A spiritual leader with a very political head! At the start of the second day of his visit to Marseille, from the Palais du Pharo which dominates Marseille, at the conclusion of the Mediterranean meetings, we found the Jesuit Francis, who likes nothing more than taking advantage of his trips to emblematic places to pose strong words engaged in public debate.
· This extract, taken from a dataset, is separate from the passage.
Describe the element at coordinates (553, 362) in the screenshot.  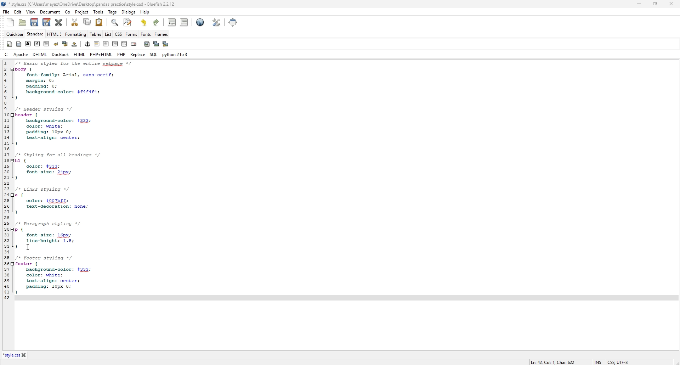
I see `Ln: 42, Col: 1, Char: 622` at that location.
In Marseille, “gate of hope”, “plural and familiar city”, “capital of the integration of peoples”, surrounded by bishops from the five shores of the Mediterranean, in front of a packed auditorium of public, economic and community figures. civil society, Francis rediscovered the momentum of his committed encyclicals, launching into a beautiful, long and abundant meditation on the sea, the port, the lighthouse, beginning a “Mediterranean theology” anchored in reality, because, a- he said, triggering approving nods from Emmanuel Macron, “laboratory theology doesn’t work.”
For Francis, “the Mare Nostrum concentrates all the challenges of the world.” The climate challenge and biodiversity – the themes of his encyclical Laudato Si, of which he will publish an updated version on October 5 –, fraternity – also the subject of his encyclical Fratelli tutti –, solidarity, sharing… “Yes, said the pope, the Mediterranean expresses a vital, open, conciliatory thought, a community thought”. Alas, he sighed, “the Mediterranean, the cradle of civilization has become the tomb of dignity”, referring again and again to the tragedies of migrants, and more broadly to the tragedies experienced by the poor “who are faces, not numbers.”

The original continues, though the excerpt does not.